--- START ---
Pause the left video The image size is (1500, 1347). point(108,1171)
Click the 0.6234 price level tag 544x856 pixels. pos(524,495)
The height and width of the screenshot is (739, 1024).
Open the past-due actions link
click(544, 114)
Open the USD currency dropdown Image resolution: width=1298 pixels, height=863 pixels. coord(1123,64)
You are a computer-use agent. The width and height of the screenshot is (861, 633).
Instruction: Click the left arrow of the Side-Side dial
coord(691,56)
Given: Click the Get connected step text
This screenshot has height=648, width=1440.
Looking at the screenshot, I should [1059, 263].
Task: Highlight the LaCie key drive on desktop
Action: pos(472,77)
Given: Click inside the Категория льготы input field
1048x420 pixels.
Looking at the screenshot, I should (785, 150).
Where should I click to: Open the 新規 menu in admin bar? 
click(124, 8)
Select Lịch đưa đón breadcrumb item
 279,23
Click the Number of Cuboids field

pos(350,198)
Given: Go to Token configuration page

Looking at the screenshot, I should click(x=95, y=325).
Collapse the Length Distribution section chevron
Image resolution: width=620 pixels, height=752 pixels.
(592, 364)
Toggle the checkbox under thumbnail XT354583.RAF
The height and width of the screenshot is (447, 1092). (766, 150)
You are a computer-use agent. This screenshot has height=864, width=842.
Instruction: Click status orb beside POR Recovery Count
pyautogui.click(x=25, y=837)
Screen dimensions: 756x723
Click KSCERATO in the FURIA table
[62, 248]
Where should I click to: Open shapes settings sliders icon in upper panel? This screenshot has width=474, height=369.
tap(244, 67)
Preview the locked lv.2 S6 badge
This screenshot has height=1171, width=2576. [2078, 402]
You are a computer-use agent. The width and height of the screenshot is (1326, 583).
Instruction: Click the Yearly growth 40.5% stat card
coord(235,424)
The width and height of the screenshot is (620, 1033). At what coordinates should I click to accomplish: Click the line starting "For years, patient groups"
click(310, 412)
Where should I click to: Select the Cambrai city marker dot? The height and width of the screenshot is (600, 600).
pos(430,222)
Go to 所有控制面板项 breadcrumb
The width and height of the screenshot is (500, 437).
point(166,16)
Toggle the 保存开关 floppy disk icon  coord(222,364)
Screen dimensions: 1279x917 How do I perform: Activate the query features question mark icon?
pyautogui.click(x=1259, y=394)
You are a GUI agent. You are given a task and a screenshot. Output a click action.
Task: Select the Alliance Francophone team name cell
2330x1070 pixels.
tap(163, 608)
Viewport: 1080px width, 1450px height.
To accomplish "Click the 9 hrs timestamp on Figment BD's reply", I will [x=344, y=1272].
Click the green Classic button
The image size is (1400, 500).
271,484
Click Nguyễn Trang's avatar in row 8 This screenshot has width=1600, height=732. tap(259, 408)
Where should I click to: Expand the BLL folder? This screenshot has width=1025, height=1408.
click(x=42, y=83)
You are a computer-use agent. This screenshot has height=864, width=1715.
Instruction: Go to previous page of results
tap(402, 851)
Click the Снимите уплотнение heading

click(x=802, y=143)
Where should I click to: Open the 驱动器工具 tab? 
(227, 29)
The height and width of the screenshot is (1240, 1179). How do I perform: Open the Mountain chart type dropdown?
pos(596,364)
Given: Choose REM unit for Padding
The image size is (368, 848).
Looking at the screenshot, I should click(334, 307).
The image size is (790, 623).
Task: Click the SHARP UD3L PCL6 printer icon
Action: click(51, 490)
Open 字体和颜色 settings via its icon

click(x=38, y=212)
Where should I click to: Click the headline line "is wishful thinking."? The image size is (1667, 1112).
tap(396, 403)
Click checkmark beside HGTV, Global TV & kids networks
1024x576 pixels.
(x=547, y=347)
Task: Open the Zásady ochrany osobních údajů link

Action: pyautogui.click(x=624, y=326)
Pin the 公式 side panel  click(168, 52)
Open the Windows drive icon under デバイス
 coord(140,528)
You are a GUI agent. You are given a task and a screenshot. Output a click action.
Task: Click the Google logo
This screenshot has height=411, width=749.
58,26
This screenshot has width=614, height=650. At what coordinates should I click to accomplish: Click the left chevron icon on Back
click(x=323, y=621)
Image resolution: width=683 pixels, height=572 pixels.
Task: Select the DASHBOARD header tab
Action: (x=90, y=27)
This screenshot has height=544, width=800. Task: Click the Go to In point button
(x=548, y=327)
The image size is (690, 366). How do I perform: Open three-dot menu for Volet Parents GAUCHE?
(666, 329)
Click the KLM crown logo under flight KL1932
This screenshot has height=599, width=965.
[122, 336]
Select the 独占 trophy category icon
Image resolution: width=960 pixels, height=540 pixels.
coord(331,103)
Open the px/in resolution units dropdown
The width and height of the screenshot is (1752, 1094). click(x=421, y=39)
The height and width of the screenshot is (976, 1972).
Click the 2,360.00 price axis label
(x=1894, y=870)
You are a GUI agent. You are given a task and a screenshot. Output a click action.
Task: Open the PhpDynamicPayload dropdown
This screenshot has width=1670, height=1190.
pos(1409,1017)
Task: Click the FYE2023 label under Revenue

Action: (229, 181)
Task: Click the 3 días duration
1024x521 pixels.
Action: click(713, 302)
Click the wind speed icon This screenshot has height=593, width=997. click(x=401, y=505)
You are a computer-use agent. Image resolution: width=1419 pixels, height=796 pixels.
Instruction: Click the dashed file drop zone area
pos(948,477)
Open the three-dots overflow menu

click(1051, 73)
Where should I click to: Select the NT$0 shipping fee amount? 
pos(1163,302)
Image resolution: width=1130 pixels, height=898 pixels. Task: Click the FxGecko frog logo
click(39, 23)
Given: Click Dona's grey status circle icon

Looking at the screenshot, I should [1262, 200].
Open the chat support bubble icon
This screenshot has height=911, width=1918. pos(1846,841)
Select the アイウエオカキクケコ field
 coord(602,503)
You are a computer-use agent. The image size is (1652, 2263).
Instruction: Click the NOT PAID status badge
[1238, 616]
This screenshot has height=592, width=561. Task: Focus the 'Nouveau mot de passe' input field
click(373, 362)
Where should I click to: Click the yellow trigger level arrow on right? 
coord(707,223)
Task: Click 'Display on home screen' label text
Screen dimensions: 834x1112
--- END ---
**Task item**. Count each line above where the string "text" occurs. Give the number only.

**Task output**. 2